──────── EXTRACT TO READ ────────

Allegro Merger Corporation*

Oct 19, 2020 by Roman Developer

PROPOSED BUSINESS COMBINATION: TGIF Holdings (TGI Fridays)


ESTIMATED CURRENT FUNDS in TRUST: $115.4 million*
CURRENT PER SHARE REDEMPTION PRICE: $10.33*
ENTERPRISE VALUE: $475.4 million

 

*SPACInsider estimate a/o 3-29-20

Allegro Merger Corp. proposes to acquire TGIF Holdings, LLC (“TGIF” or “Fridays”), an American casual dining bar and grill concept founded in 1965.  Fridays has locations in over 55 countries, including 442 international franchised units and 396 domestic units (144 company owned and 252 franchised).  System-wide sales for the twelve months ended September 30, 2019 were approximately $2.0 billion and the average annual unit volume (AUV) was approximately $2.7 million.

Highlights

  • Leader in international franchising with more than half of its approximately 840 restaurants located outside of the U.S.
  • 83% of TGIF’s restaurants are franchised, and franchising and licensing account for over 70% of total profitability
  • Significant consumer packaged goods licensing stream
  • Experienced management team led by former Ignite, Au Bon Pain and Ruby Tuesday CEO and longtime Fridays veteran, Ray Blanchette

Transaction Overview

Allegro intends to hold a shareholders meeting to extend the investment period of the SPAC to March 31, 2020

  • TGIF’s holders will receive a combination of cash and stock valued at $30 million to be determined at the option of the
    equityholders, subject to the requirement that at least 40% of such aggregate consideration is received in shares of Allegro common stock.
  • Allegro will assume approximately $350 million of net debt.
  • The majority owners of TGIF, funds managed by TriArtisan Capital Advisors LLC (“TriArtisan”), expect to exchange a majority of their ownership in the TGIF business for shares of Allegro and significant holder MFP Partners, L.P. (“MFP”), led by Michael F. Price, intends to exchange all of its ownership in the TGIF business for shares of Allegro.
  • Earn-out:  an additional two million shares of Allegro common stock contingent upon achievement of specified post-closing performance metrics of the business.
  • This transaction is expected to allow the TGIF business to delever its balance sheet and provide it with the capital to fund future growth.

Earn-out

The equityholders of TGIF and Midco will also have the right to receive up to 2,000,000 shares of Allegro common stock if

  • Allegro’s EBITDA equals or exceeds $70,000,000 as reported in Allegro’s annual report on Form 10-K for the year ended December 31, 2020, December 31, 2021, or December 31, 2022 or
  • the reported last sale price of Allegro’s common stock equals or exceeds $15.00 per share (as adjusted for stock splits, stock dividends, reorganizations, recapitalizations or other similar actions) for any 20 consecutive trading days at any time after the closing of the Transactions and prior to December 31, 2022.

Sponsor Promote and Private Placement Purchase

  • Sponsor holds 3,737,500 promote shares
  • Sponsor private placement purchase:  372,500 units at IPO
  • None to be forfeited and cancelled, however, Cowen is entitled to 796,875 Founder Shares and up to 478,125 additional Founder Shares, per the “Facilitation Fee” (see below)

──────── PROVIDED DATA ────────

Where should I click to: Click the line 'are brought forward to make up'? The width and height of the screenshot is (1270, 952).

────────
──────── PROVIDED DATA ────────

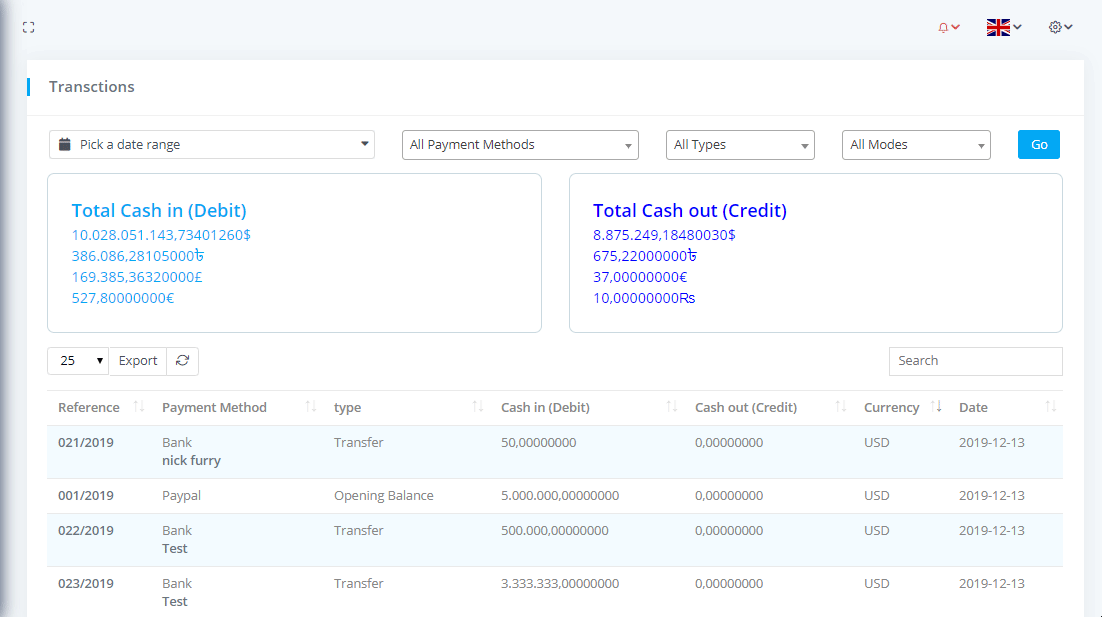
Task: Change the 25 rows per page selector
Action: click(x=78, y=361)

────────
──────── PROVIDED DATA ────────

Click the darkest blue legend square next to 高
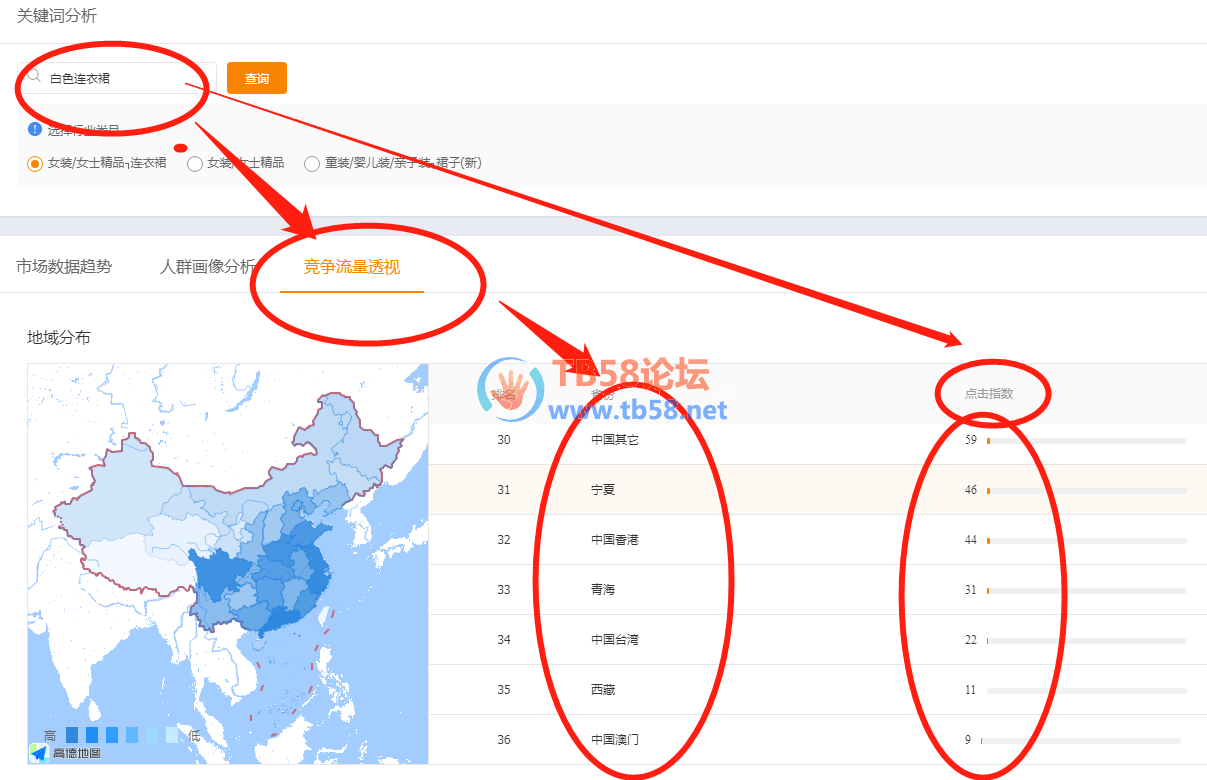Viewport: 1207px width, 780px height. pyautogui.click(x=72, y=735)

────────

(DIRECTIVES)
1) Reproduce the Allegro Merger summary verbatim, from "Allegro Merger Corp." up to and including "approximately $2.7 million.".
2) In the Allegro Merger summary, how many of Fridays' domestic units are company owned?
3) Extend the Allegro Merger summary past its last line, keeping its format.
The records are separate from the Allegro Merger summary.

(ANSWER LIST)
1)
Allegro Merger Corp. proposes to acquire TGIF Holdings, LLC (“TGIF” or “Fridays”), an American casual dining bar and grill concept founded in 1965.  Fridays has locations in over 55 countries, including 442 international franchised units and 396 domestic units (144 company owned and 252 franchised).  System-wide sales for the twelve months ended September 30, 2019 were approximately $2.0 billion and the average annual unit volume (AUV) was approximately $2.7 million.

2) 144 of the 396 domestic units are company owned.

3)
Notable Conditions to Closing

  • $30 million minimum cash closing condition after deducting:
    • all amounts to be paid to Converting Stockholders from the Trust Fund
    • all amounts due in respect of loans made to Section the Company’s financial advisory, legal, accounting and other transaction expenses (up to $1,500,000)
    • the Buyer’s financial advisory, legal, accounting and other transaction expenses
    • the Facilitation Fee to Cowen (see below) and
    • the amount of the Cash Consideration – $30,000,000

Notable Conditions to Termination

  • By either Allegro or TGIF if the Transactions are not consummated on or before March 31, 2020

Lock-up

For all shares of Allegro’s common stock received as part of the closing consideration, which terminates on the earlier of:

  • December 15, 2020
  • Allegro’s completion of a liquidation, merger, stock exchange, or other similar transaction that results in all holders of Allegro’s common stock having the right to exchange their shares of Allegro common stock for cash or other property, or
  • the reported closing sale price of Allegro’s common stock on Nasdaq equals or exceeds $12.00 per share (as adjusted for share splits, share dividends, reorganizations and recapitalizations) for a period of 20 consecutive trading days during a 30-trading day period commencing at least 150 days after the closing of the Transactions.

Facilitation Fee

At the Closing, Cowen and Company, LLC shall be entitled to receive the amounts set forth below (collectively,the “Facilitation Fee”):

  • cash equal to $3,800,000
  • an aggregate of 796,875 Founder Shares, transferred from the Founders pro rata; and
  • an aggregate of up to an additional 478,125 Founder Shares transferred from the Founders pro rata if the Buyer requests assistance from Cowen and Company, LLC or an Affiliate of the Company to locate additional investors or otherwise secure sufficient additional capital to satisfy the Minimum Cash Closing Condition, with the number of additional Founder Shares transferred to be determined as follows
    • the product of (i) 478,125 Founder Shares and (ii) the quotient of (x) the actual dollar amount of capital invested in
      Buyer directly attributable to the efforts of Cowen and Company, LLC divided by (y) the Adjusted Minimum Cash Closing Amount.
      provided, that, for a period of one (1) year after the Closing, all Founder Shares so transferred shall remain in escrow and continue to be subject to the restrictions on transfer applicable to such shares as set forth in the Final Prospectus.

Allegro Merger Corp transaction summary 2-11-20

ADVISORS

  • Allegro is represented by Graubard Miller
  • TGIF is represented by Ropes & Gray LLP.
  • Cantor Fitzgerald and Piper Jaffray & Co. are acting as capital market advisors to Allegro.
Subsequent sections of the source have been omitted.